Africa is another important region for mining project development with significant foreign investment from China, India and other parts of the world eager to take advantage of its rich natural resources. Africa also affords logistical advantages to Asia and Europe when compared to Australia or South America. South Africa is the world’s largest producer of platinum, and is ranked as the ninth-largest country for mining project development. (See Top 20 Countries Chart). Platinum miners are planning more than $9 billion worth of projects in South Africa and Zimbabwe. Platinum is expected to get a boost from demand from hydrogen end-users. Both water electrolysis and fuel cells
require platinum; however, long-term demand could be impacted by a decline in platinum usage in catalytic convertors, as gasoline engines are replaced with hydrogen. Gold, bauxite, cobalt, manganese and titanium also are important mining production growth commodities in Africa.

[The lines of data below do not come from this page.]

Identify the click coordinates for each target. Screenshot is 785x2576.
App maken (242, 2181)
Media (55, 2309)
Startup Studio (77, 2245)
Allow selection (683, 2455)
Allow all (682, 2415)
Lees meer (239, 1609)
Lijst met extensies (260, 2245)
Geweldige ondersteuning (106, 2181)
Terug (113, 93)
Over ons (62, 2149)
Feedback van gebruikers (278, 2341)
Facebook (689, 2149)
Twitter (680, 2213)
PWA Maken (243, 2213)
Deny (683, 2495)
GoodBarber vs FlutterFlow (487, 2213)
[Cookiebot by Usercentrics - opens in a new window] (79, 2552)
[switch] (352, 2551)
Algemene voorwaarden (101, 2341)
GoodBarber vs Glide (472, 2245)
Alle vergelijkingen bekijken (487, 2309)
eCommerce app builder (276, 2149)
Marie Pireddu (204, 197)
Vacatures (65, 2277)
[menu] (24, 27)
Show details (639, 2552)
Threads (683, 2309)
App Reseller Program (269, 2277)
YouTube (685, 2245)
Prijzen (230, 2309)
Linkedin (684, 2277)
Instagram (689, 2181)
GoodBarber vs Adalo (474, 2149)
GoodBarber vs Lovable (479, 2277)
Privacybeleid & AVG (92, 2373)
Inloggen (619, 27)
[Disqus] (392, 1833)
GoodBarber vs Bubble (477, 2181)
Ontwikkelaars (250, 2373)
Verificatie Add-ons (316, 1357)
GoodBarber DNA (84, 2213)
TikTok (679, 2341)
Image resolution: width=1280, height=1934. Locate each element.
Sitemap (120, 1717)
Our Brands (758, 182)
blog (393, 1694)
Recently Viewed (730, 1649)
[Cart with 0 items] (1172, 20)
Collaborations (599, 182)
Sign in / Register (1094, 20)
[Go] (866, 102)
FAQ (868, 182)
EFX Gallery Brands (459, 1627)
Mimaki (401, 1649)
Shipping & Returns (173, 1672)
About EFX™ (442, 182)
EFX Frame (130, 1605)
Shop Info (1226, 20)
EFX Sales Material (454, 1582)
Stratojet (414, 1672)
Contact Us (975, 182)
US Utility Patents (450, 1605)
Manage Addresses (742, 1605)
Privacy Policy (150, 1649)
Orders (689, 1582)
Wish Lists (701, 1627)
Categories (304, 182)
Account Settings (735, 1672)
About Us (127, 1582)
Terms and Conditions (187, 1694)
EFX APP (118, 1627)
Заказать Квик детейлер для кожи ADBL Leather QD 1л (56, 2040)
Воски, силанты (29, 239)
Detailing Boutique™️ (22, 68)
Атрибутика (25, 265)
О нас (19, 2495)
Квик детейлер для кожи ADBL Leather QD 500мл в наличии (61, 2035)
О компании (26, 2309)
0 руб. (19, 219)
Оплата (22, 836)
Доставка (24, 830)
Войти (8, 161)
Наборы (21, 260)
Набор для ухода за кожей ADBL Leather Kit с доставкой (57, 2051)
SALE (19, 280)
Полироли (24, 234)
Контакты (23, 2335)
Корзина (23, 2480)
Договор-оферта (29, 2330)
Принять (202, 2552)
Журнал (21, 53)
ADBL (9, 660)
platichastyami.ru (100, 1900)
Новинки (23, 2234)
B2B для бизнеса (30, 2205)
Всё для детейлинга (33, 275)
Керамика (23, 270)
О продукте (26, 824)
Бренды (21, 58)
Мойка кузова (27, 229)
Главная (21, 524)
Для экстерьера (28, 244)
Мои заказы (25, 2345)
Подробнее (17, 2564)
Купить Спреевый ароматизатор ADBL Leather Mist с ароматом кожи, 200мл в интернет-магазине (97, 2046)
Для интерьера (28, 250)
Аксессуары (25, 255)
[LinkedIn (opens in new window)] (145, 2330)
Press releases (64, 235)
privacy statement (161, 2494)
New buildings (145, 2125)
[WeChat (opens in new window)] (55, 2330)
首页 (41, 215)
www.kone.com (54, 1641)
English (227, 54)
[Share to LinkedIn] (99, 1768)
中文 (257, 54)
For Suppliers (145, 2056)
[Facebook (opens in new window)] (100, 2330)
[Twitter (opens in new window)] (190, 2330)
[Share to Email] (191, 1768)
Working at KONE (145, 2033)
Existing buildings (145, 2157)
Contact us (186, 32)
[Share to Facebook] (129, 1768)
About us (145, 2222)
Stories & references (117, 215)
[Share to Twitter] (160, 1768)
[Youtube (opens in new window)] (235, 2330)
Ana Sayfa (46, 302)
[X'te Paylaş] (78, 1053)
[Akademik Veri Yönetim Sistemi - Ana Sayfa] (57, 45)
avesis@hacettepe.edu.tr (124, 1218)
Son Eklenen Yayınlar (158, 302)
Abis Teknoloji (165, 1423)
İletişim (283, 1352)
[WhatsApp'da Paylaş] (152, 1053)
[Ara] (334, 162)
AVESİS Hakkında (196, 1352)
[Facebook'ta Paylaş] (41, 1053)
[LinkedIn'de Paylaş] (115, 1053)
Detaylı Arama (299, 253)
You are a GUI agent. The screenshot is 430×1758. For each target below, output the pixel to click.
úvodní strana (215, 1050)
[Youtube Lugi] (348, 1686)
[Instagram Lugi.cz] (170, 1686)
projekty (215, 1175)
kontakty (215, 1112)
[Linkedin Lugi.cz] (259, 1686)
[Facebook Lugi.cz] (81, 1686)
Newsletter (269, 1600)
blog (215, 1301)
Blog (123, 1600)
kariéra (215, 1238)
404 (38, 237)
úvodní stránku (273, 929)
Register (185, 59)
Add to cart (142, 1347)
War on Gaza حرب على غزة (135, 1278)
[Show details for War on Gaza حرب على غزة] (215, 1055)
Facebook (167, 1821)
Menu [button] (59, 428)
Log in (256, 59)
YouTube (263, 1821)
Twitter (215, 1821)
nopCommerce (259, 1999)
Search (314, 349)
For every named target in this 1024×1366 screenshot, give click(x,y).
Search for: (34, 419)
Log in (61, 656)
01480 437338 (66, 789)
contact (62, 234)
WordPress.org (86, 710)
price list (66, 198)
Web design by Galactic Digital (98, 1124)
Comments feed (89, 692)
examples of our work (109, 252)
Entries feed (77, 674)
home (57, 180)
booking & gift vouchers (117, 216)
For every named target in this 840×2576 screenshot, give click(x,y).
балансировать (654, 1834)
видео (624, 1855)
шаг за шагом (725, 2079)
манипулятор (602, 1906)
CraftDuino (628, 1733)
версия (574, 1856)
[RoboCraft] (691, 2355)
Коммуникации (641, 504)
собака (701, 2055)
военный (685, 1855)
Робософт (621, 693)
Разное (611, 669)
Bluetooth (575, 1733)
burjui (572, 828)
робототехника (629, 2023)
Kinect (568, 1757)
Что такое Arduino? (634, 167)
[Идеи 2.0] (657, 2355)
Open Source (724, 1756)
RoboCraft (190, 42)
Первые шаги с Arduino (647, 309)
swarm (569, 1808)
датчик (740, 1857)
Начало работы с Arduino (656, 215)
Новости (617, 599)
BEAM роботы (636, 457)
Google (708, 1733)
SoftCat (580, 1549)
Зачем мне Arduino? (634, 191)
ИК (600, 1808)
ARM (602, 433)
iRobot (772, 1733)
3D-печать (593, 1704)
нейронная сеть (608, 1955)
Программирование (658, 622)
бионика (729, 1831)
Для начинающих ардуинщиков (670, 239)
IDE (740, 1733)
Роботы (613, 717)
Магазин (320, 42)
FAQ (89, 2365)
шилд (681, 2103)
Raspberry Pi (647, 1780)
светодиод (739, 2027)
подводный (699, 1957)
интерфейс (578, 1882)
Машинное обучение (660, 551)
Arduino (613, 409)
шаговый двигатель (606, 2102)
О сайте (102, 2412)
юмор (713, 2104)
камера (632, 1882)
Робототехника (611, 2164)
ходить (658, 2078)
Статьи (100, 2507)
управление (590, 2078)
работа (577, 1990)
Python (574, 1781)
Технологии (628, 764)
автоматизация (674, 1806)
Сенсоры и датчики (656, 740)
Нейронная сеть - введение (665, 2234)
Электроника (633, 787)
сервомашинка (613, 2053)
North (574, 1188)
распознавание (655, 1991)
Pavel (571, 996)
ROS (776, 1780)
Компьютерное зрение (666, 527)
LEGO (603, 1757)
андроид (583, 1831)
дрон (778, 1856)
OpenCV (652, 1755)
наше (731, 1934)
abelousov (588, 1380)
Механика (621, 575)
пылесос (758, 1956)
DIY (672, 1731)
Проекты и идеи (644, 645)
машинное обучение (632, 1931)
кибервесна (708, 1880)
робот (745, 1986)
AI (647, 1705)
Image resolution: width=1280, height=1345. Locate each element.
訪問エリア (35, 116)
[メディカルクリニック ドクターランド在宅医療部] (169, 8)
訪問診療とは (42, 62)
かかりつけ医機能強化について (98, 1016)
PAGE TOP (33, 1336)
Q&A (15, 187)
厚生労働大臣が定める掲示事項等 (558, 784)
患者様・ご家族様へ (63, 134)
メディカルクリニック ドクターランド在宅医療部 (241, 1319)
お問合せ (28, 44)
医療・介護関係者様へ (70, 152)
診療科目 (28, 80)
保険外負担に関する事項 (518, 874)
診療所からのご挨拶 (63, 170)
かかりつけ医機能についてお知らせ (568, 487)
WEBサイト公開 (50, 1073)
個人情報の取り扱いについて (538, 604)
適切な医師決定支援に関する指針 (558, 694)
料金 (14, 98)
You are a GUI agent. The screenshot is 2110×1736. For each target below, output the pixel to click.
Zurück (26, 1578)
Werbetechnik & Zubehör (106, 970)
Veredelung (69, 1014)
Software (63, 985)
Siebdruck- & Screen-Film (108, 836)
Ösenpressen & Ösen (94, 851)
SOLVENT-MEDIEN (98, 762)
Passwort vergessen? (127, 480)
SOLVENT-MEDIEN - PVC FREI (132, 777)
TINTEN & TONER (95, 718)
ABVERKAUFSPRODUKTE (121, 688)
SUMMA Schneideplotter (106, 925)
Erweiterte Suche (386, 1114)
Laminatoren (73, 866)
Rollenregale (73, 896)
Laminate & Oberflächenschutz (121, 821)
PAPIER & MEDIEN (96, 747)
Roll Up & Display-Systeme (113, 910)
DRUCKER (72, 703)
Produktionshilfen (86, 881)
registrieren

The second-largest country for mining project development is Australia, which continues to benefit from being the export market of choice for much of Asia, especially for coal and iron ore. A feud with China banned imports of coal from Australia more than a year ago and this continues, but Australia has been able to find other markets for coal, so far. While coal mining projects are declining in the country, there remains considerable expenditure planned mainly for expansions and mine-life extensions in Queensland and New South Wales, where more than $19 billion worth of coal mine projects are under development.
Demand for iron ore has been strong on the pandemic recovery and most of Australia’s iron ore miners are involved in expanding production and distribution infrastructure. Australia’s iron ore miners are involved with 180 projects totaling $27.9 billion.
Australia is a proving ground for many new mining technologies aimed at optimizing productivity such as autonomous hauling and drilling equipment, hydrogen fuel cells, and electrification.
Outside of coal and iron ore, there is considerable development for gold, nickel, copper, minerals sands and rare earths in Australia.
All signs point to 2022 being another year of growth for project spending for the global mining industry. Traditional demand-growth drivers such as population growth and urbanization, coupled with new demand-growth drivers such as the energy transition, are ushering in an age of transformation and growth for the industry. Old constraints will continue supply-chain problems, boosting commodity prices; add to that inflation, which could increase mining project development costs and make some growth projects unattractive. Decarbonization will drive new technologies as companies continue to look to optimize production and produce more efficiently.